Anonymous ID: 50877a Oct. 9, 2018, 1:20 p.m. No.3412118   🗄️.is 🔗kun

There’s a new wrinkle in the Bloomberg’s ongoing but controversial series on alleged hardware hacks affecting U.S. tech giants — despite heavy skepticism after the named companies rebuffed the allegations and critics poked holes in the reporting.

 

Bloomberg’s new report out Tuesday said that a U.S. telecom discovered that hardware it used in its data centers was “manipulated” by an implant designed to conduct covert surveillance and exfiltrate corporate or government secrets.

 

The implant was found on an Ethernet connector — used to hard-wire device to a network — on a motherboard developed by Supermicro, a major computer manufacturer that was named in the first Bloomberg story.

 

It was that first report that claimed China had infiltrated a Supermicro factory to install chips on motherboards that went on to go into servers in data centers operated by Apple and Amazon.

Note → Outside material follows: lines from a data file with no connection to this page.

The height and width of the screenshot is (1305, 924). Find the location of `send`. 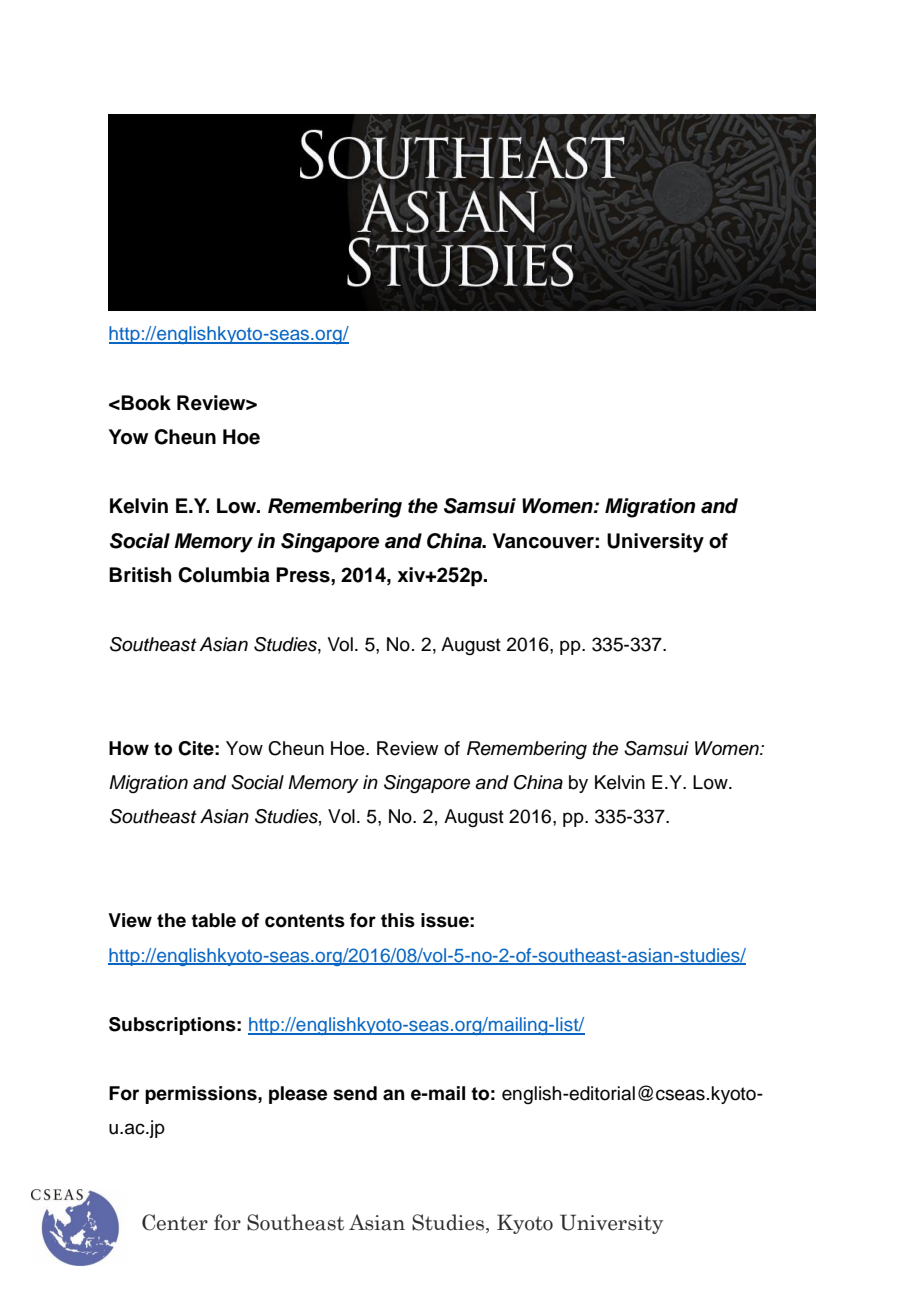

send is located at coordinates (355, 1093).
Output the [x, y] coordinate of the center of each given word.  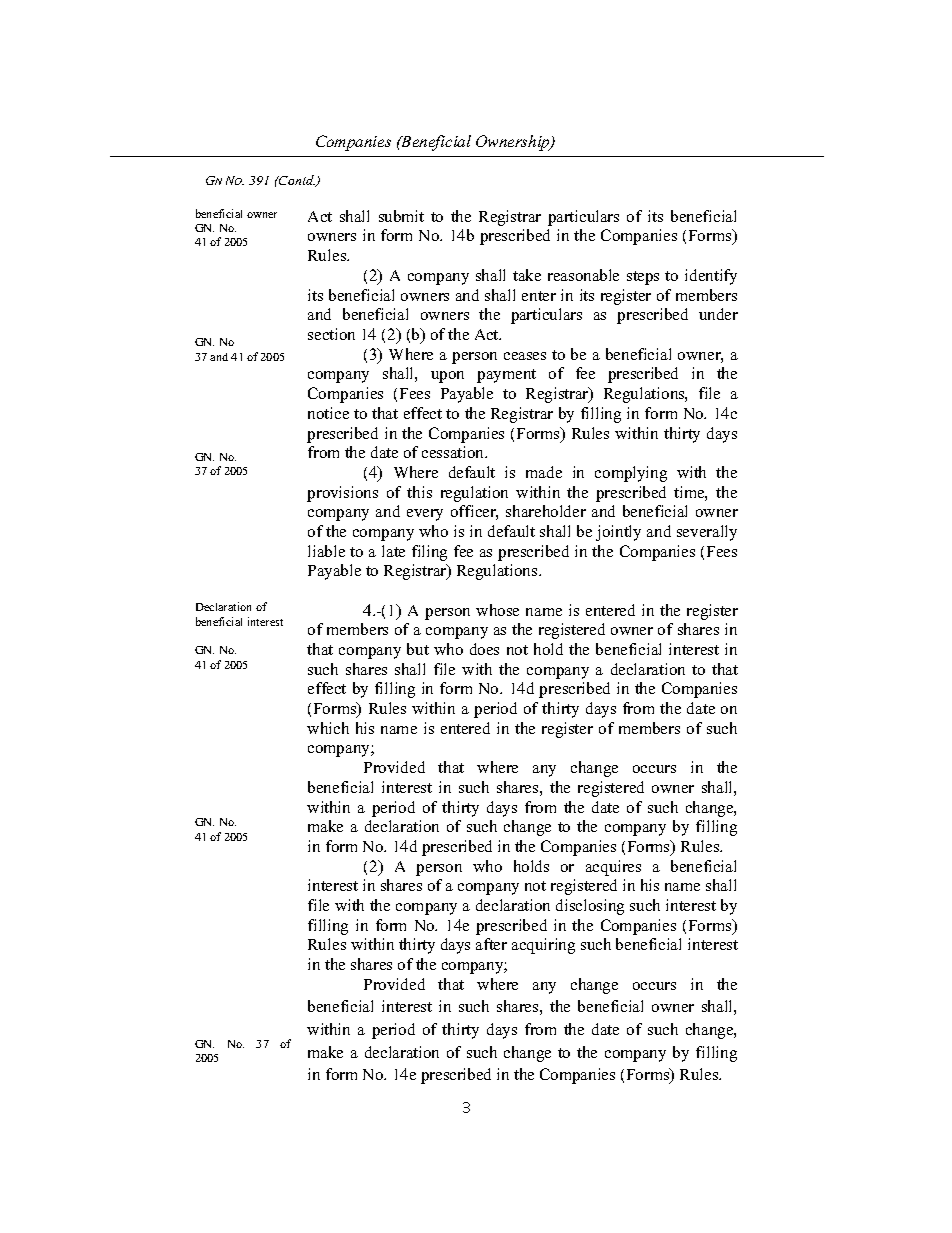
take [527, 275]
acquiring [543, 946]
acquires [613, 868]
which [328, 728]
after [491, 944]
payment [506, 376]
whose [497, 610]
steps [643, 278]
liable [326, 551]
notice [328, 413]
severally [707, 533]
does [484, 649]
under [718, 314]
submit [401, 216]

Apple, Amazon and Supermicro denied the claims in a series of strong rebuttals. Supermicro’s said on Tuesday that it “still [has] no knowledge of any unauthorized components” and said it hadn’t been informed by any customer of the alleged security breach.

 

Although the report claims “fresh evidence of tampering” by China, it does not explicitly link the tampering to similar attacks on Apple and Amazon, or others.